We present new astrometry for the young (12--21 Myr) exoplanet beta Pictoris b taken with the Gemini/NICI and Magellan/MagAO instruments between 2009 and 2012. The high dynamic range of our observations allows us to measure the relative position of beta Pic b with respect to its primary star with greater accuracy than previous observations. Based on a Markov Chain Monte Carlo analysis, we find the planet has an orbital semi-major axis of 9.1 (+5.3, -0.5) AU and orbital eccentricity <0.15 at 68% confidence (with 95% confidence intervals of 8.2--48 AU and 0.00--0.82 for semi-major axis and eccentricity, respectively, due to a long narrow degenerate tail between the two).

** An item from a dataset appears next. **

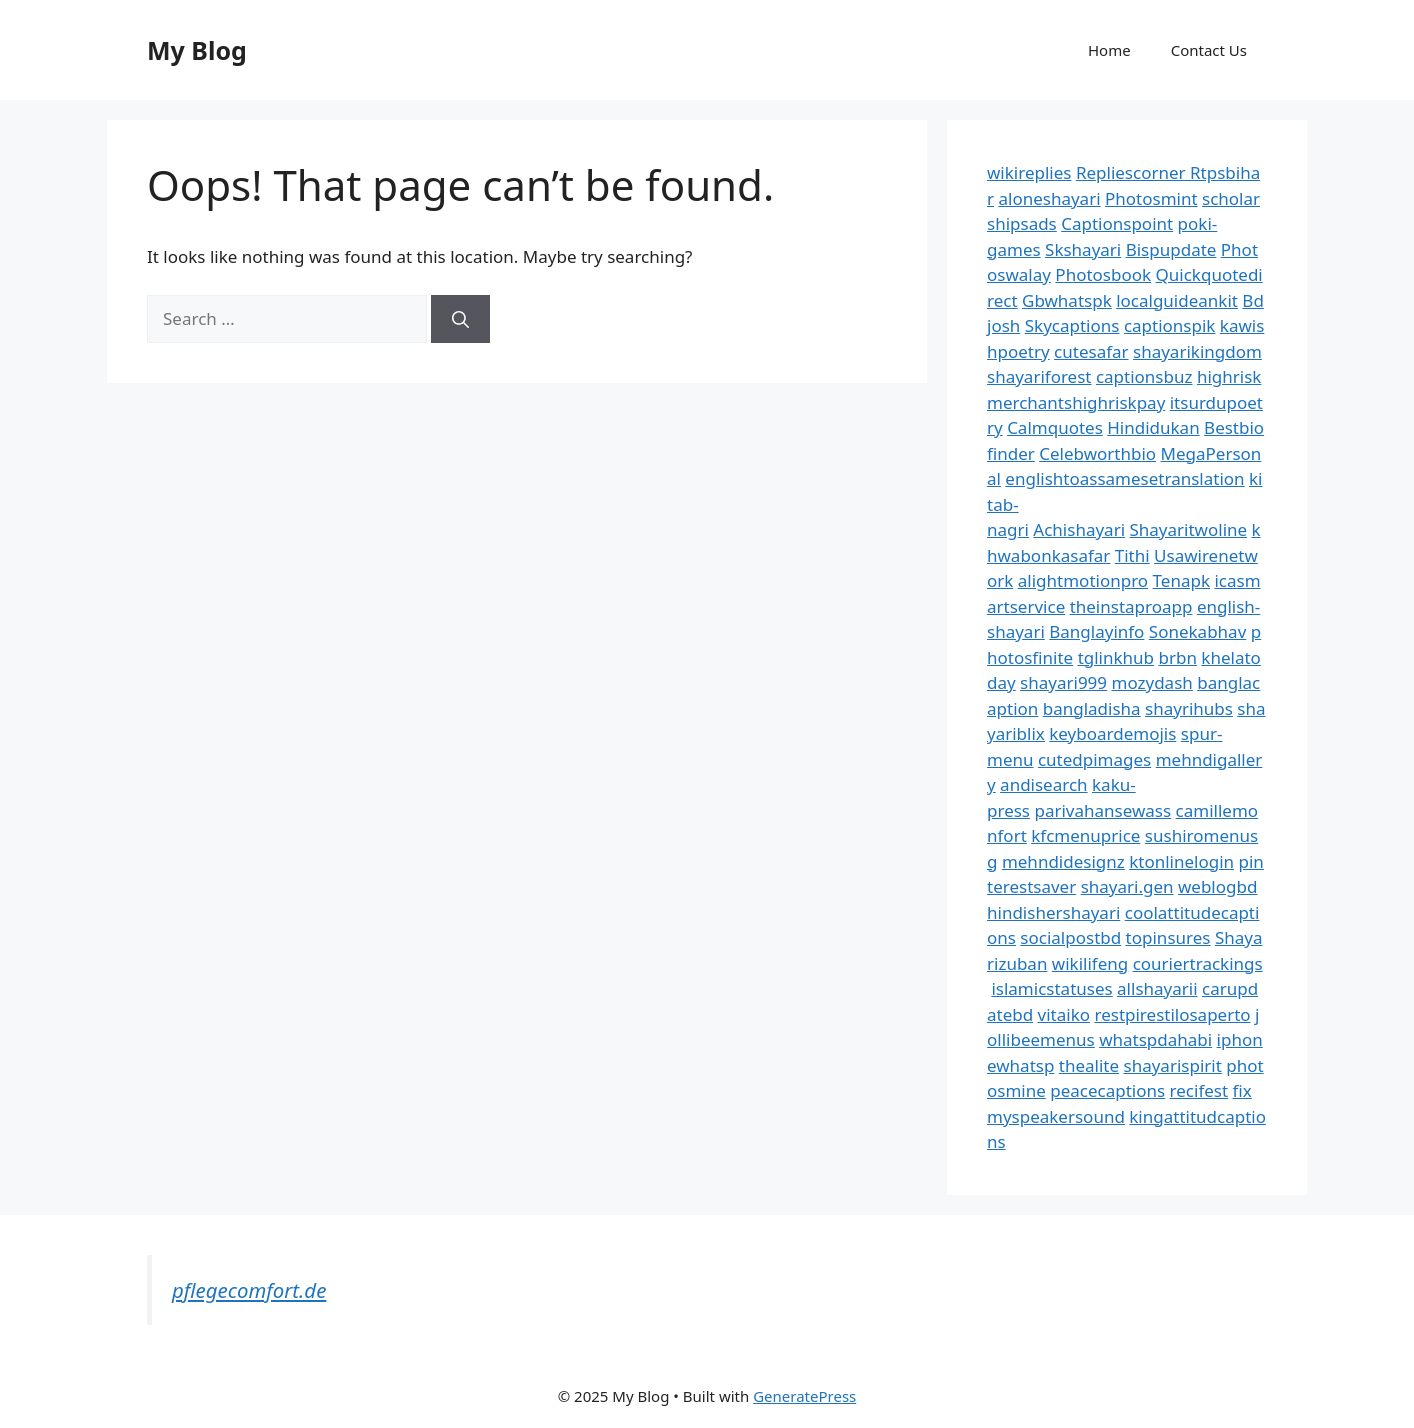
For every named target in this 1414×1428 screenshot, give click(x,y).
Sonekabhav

We find that the planet has reached its maximum projected elongation, enabling higher precision determination of the orbital parameters than previously possible, and that the planets projected separation is currently decreasing. With unsaturated data of the entire beta Pic system (primary star, planet, and disk) obtained thanks to NICIs semi-transparent focal plane mask, we are able to tightly constrain the relative orientation of the circumstellar components. We find the orbital plane of the planet lies between the inner and outer disks: the position angle (PA) of nodes for the planets orbit (211.8 +/- 0.3 degrees) is 7.4 sigma greater than the PA of the spine of the outer disk and 3.2 sigma less than the warped inner disk PA, indicating the disk is not collisionally relaxed. Finally, for the first time we are able to dynamically constrain the mass of the primary star beta Pic to 1.76 (+0.18, -0.17) solar masses.